Enamel is the hardest organic tissue found in nature. It has a very complex structure, which is made up of minerals and enamel-specific proteins produced by tooth-exclusive cells called ameloblasts. As robust as tooth enamel is, however, it is still susceptible to damage: enamel defects are among the most common dental problems and result in, among other things, pain-sensitive teeth and an increased risk of cavities.

A team of researchers from the Center of Dental Medicine at the University of Zurich has now for the first time identified a key gene network that is responsible for severe tooth enamel defects, publishing their findings in iScience

Using various genetically modified mouse models, the scientists analysed the effects of the Adam10 molecule, which is closely linked to the Notch signaling pathway. This signaling pathway enables communication between adjacent cells, is essential for embryonic development, and plays a crucial role in the development of severe human pathologies such as stroke and cancer. 

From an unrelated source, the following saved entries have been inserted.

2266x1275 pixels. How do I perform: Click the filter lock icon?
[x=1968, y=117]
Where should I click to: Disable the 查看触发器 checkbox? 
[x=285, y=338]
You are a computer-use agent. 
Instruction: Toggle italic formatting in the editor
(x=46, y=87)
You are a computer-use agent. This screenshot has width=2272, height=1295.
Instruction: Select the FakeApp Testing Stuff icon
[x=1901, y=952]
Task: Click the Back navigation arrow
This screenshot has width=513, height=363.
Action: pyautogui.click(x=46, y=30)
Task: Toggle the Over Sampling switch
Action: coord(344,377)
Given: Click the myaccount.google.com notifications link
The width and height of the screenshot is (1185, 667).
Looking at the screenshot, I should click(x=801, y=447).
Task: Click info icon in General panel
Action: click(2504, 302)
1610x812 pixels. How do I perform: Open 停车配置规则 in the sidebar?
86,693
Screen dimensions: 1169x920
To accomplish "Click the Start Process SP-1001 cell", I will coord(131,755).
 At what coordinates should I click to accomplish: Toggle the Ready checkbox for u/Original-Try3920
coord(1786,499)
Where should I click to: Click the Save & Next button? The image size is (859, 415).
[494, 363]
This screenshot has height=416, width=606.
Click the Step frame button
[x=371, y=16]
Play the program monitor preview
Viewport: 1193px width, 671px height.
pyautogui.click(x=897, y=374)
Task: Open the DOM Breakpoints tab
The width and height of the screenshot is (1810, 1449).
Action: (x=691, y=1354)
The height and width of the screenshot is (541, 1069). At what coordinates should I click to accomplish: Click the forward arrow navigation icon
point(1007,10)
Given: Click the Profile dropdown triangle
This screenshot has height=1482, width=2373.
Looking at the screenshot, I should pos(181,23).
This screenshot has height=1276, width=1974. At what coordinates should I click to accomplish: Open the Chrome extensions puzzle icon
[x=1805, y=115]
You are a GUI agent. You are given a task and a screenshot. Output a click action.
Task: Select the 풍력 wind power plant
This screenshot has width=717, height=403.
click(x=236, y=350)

To study the role of the Adam10/Notch signaling in the formation and pathology of tooth enamel in detail and to analyse cellular and enamel structure modifications in teeth upon gene mutation, the researchers used state-of-the-art genetic, molecular and imaging tools.

The scientists were able to demonstrate that there is a close link between impaired Adam10/Notch function and enamel defects. 

“Mice carrying mutations of Adam10 have teeth with severe enamel defects,” study lead Professor Thimios Mitsiadis said.

“Adam10 deletion causes disorganisation of the ameloblasts, which then leads to severe defects in both the structure and mineral composition of the enamel. 

“The requirements for enamel repair and de novo formation are extremely complex, but new genetic and pharmaceutical tools targeting impaired tooth enamel formation will enable us to considerably improve dental care in future,” Professor Mitsiadis added.